◆ **DIRECTIVE**:
Rewrite the entries below with "calendar icon" changed to "clock icon" and everything else left as it is. Omit the pictures.

━━ MATERIAL PROVIDED

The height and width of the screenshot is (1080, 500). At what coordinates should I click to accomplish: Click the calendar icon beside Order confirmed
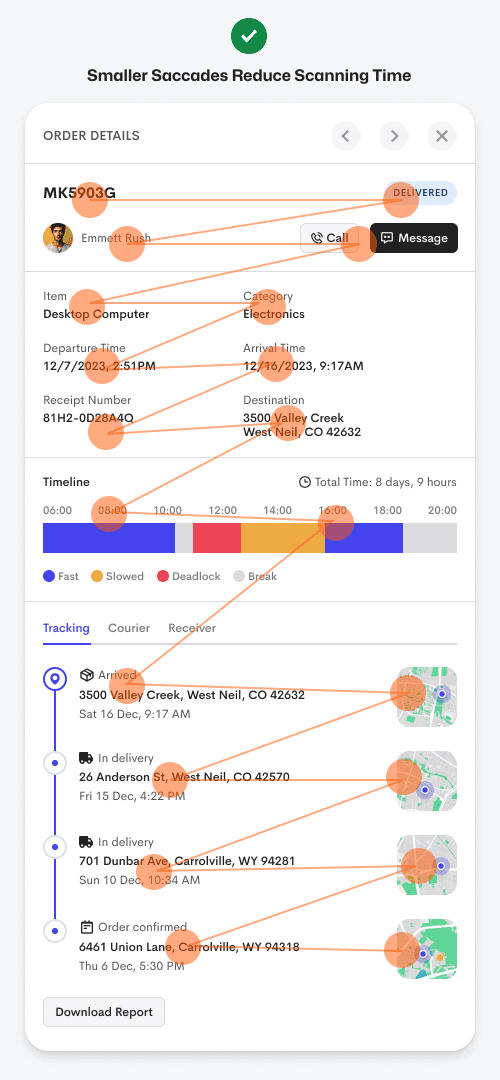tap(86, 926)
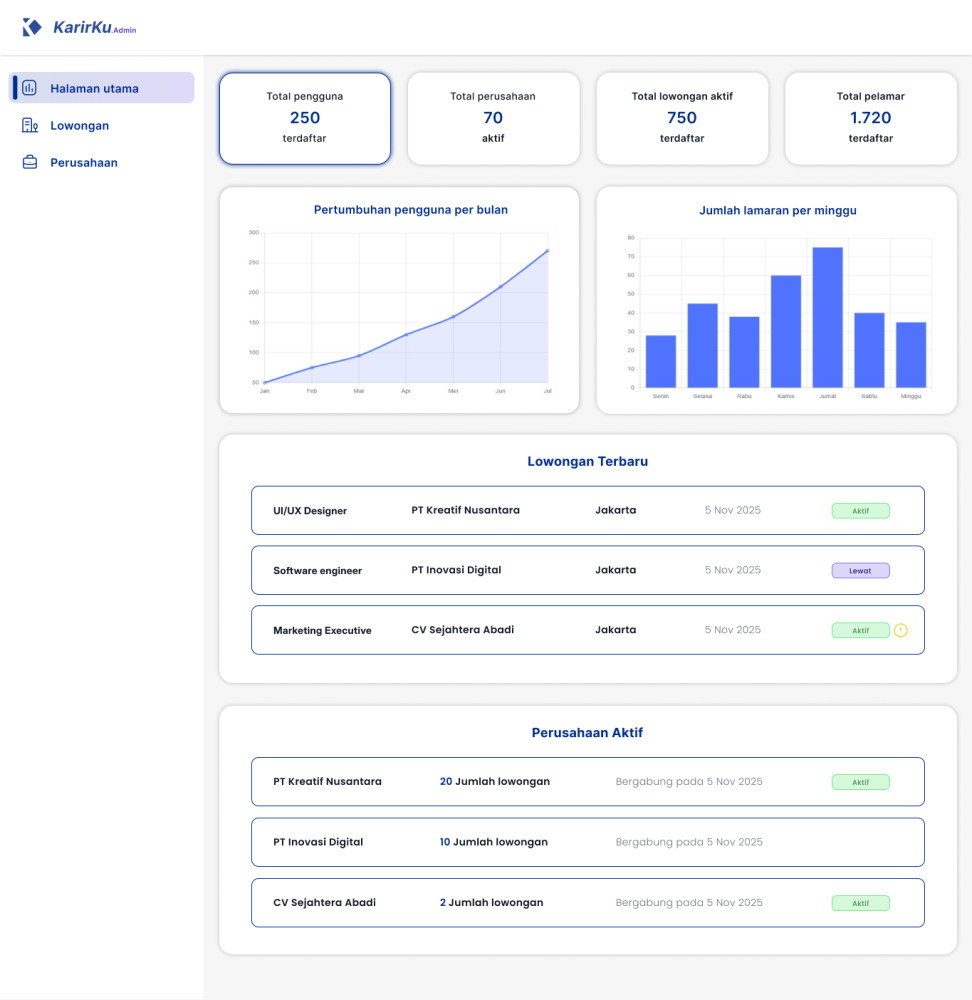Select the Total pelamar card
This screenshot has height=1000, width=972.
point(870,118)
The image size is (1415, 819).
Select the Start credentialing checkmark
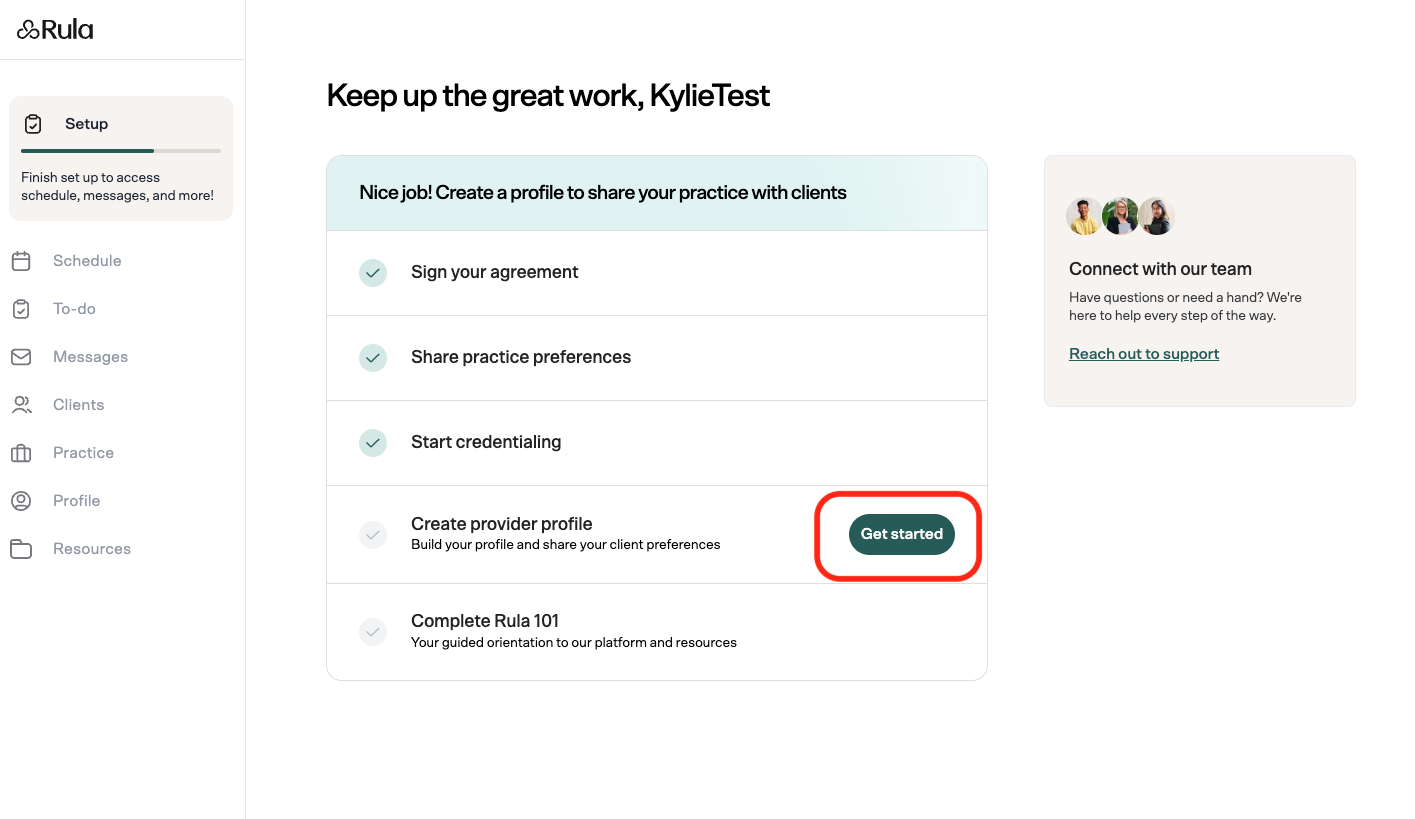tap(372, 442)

━━━━

◆ **THE REPLY**:
The height and width of the screenshot is (1080, 500). At what coordinates should I click to accomplish: Click the clock icon beside Order confirmed
tap(86, 926)
Select the Total pelamar card
This screenshot has height=1000, width=972.
point(870,118)
The image size is (1415, 819).
Select the Start credentialing checkmark
tap(372, 442)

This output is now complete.